Pixel coordinate grounding data:

__________________________________________________

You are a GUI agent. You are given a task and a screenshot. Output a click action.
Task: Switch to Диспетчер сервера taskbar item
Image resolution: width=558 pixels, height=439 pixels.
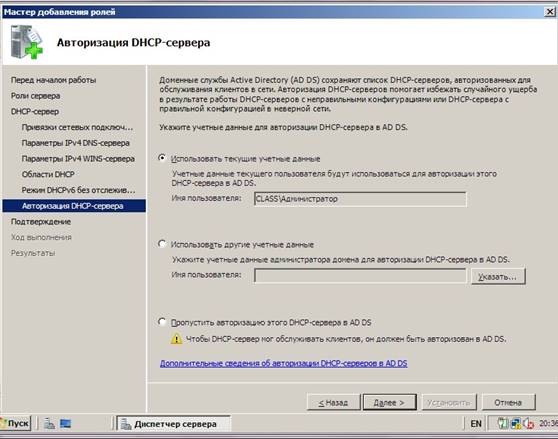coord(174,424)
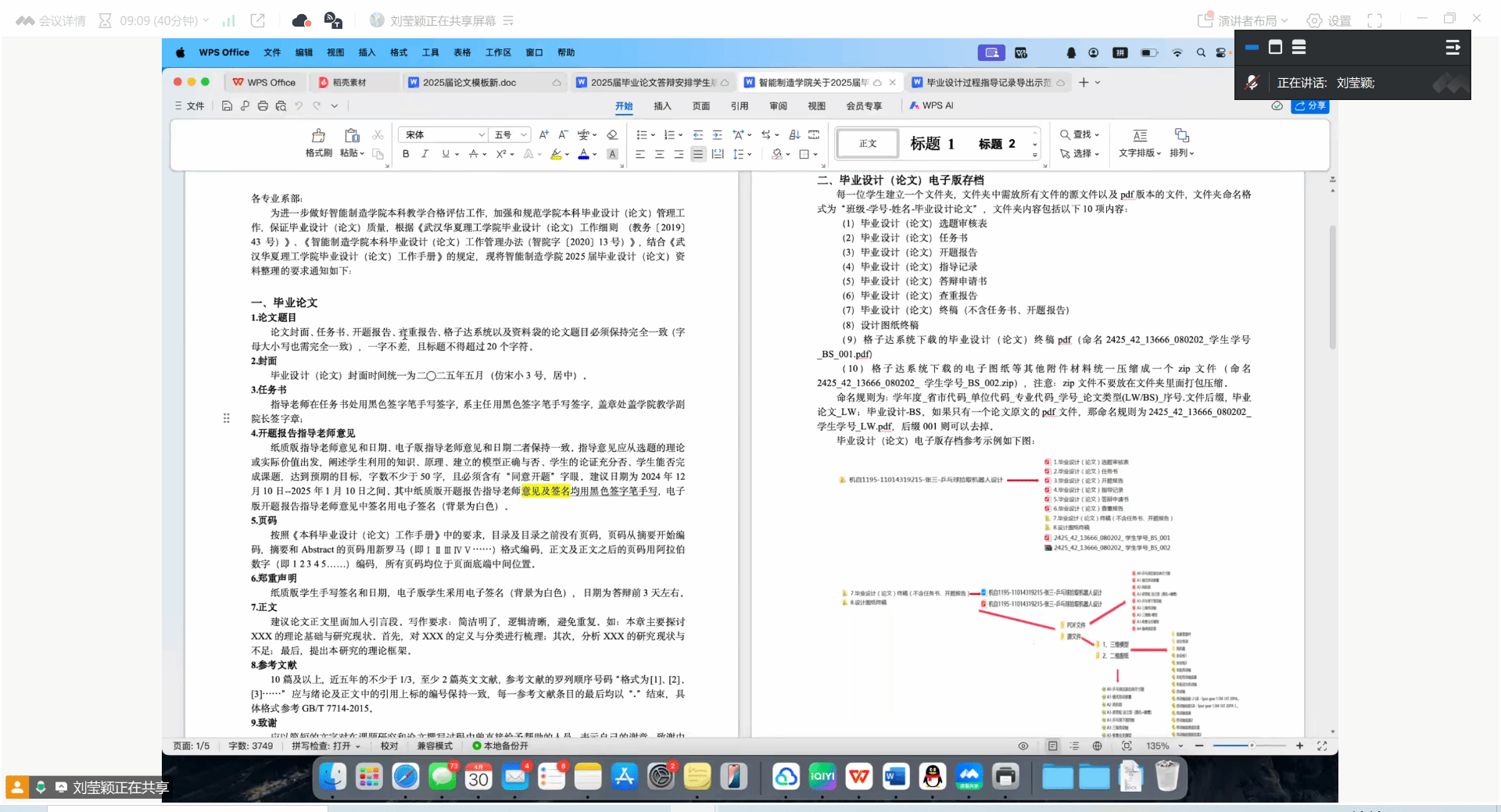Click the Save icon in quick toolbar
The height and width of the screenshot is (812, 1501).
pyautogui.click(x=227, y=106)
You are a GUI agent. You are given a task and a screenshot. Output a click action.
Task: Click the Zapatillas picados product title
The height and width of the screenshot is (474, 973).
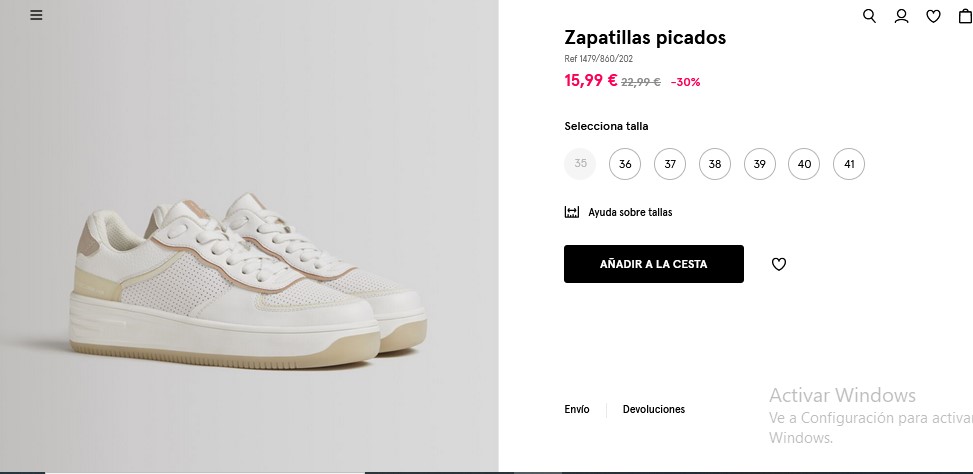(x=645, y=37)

__________________________________________________

Your assignment: Output all of the data exactly as it stands, minus any images.

Task answer:
You are a GUI agent. You are given a task and a screenshot. Output a click action.
Task: Switch to Диспетчер сервера taskbar item
Image resolution: width=558 pixels, height=439 pixels.
coord(174,424)
Click the Save icon in quick toolbar
The height and width of the screenshot is (812, 1501).
pyautogui.click(x=227, y=106)
You are a GUI agent. You are given a task and a screenshot. Output a click action.
Task: Click the Zapatillas picados product title
The height and width of the screenshot is (474, 973).
(x=645, y=37)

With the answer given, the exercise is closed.